WHAT TO DO:
From the data below, return the exact lines starting at the line containing "Instruction: Click the" and ending at the line containing "You are a computer-use agent. 688x1568", both included, and nothing else.

(Beginning of DATA FOR PROCESSING)

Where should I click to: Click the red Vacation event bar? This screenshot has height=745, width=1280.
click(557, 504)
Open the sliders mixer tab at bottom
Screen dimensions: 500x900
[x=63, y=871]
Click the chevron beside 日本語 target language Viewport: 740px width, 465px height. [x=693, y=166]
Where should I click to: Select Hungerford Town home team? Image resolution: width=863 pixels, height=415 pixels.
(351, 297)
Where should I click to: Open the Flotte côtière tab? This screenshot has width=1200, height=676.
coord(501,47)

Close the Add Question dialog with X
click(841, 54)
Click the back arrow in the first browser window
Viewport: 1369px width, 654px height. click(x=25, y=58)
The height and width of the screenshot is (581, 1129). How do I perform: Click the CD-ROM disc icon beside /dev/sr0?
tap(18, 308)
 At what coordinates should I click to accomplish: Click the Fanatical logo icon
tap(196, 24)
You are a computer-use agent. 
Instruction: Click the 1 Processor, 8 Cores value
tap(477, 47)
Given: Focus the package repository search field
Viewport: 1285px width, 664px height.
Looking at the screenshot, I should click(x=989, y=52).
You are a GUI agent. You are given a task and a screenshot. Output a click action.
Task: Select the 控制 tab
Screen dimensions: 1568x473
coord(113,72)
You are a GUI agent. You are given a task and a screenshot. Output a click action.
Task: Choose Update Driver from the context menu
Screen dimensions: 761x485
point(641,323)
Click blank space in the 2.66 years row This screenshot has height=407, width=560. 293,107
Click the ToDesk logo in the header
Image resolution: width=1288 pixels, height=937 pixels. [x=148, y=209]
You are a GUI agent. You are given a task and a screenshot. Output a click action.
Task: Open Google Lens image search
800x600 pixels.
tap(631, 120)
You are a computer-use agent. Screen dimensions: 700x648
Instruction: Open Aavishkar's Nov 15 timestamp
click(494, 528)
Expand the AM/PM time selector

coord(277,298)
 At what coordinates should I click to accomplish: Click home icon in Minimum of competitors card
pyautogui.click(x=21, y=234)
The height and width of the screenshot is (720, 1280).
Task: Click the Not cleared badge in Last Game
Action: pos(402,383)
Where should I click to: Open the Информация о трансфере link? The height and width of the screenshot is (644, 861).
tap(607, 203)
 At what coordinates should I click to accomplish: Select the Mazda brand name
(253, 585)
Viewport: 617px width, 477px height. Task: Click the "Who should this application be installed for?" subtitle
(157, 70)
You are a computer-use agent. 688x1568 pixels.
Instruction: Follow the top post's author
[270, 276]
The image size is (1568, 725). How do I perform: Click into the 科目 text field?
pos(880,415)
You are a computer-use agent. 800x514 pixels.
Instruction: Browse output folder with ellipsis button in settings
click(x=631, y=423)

(End of DATA FOR PROCESSING)

RESPONSE TO THE EXERCISE:
Instruction: Click the 1 Processor, 8 Cores value
tap(477, 47)
Given: Focus the package repository search field
Viewport: 1285px width, 664px height.
Looking at the screenshot, I should click(x=989, y=52).
You are a GUI agent. You are given a task and a screenshot. Output a click action.
Task: Select the 控制 tab
Screen dimensions: 1568x473
coord(113,72)
You are a GUI agent. You are given a task and a screenshot. Output a click action.
Task: Choose Update Driver from the context menu
Screen dimensions: 761x485
point(641,323)
Click blank space in the 2.66 years row This screenshot has height=407, width=560. 293,107
Click the ToDesk logo in the header
Image resolution: width=1288 pixels, height=937 pixels. [x=148, y=209]
You are a GUI agent. You are given a task and a screenshot. Output a click action.
Task: Open Google Lens image search
800x600 pixels.
tap(631, 120)
You are a computer-use agent. Screen dimensions: 700x648
Instruction: Open Aavishkar's Nov 15 timestamp
click(494, 528)
Expand the AM/PM time selector

coord(277,298)
 At what coordinates should I click to accomplish: Click home icon in Minimum of competitors card
pyautogui.click(x=21, y=234)
The height and width of the screenshot is (720, 1280).
Task: Click the Not cleared badge in Last Game
Action: pos(402,383)
Where should I click to: Open the Информация о трансфере link? The height and width of the screenshot is (644, 861).
tap(607, 203)
 At what coordinates should I click to accomplish: Select the Mazda brand name
(253, 585)
Viewport: 617px width, 477px height. Task: Click the "Who should this application be installed for?" subtitle
(157, 70)
You are a computer-use agent. 688x1568 pixels.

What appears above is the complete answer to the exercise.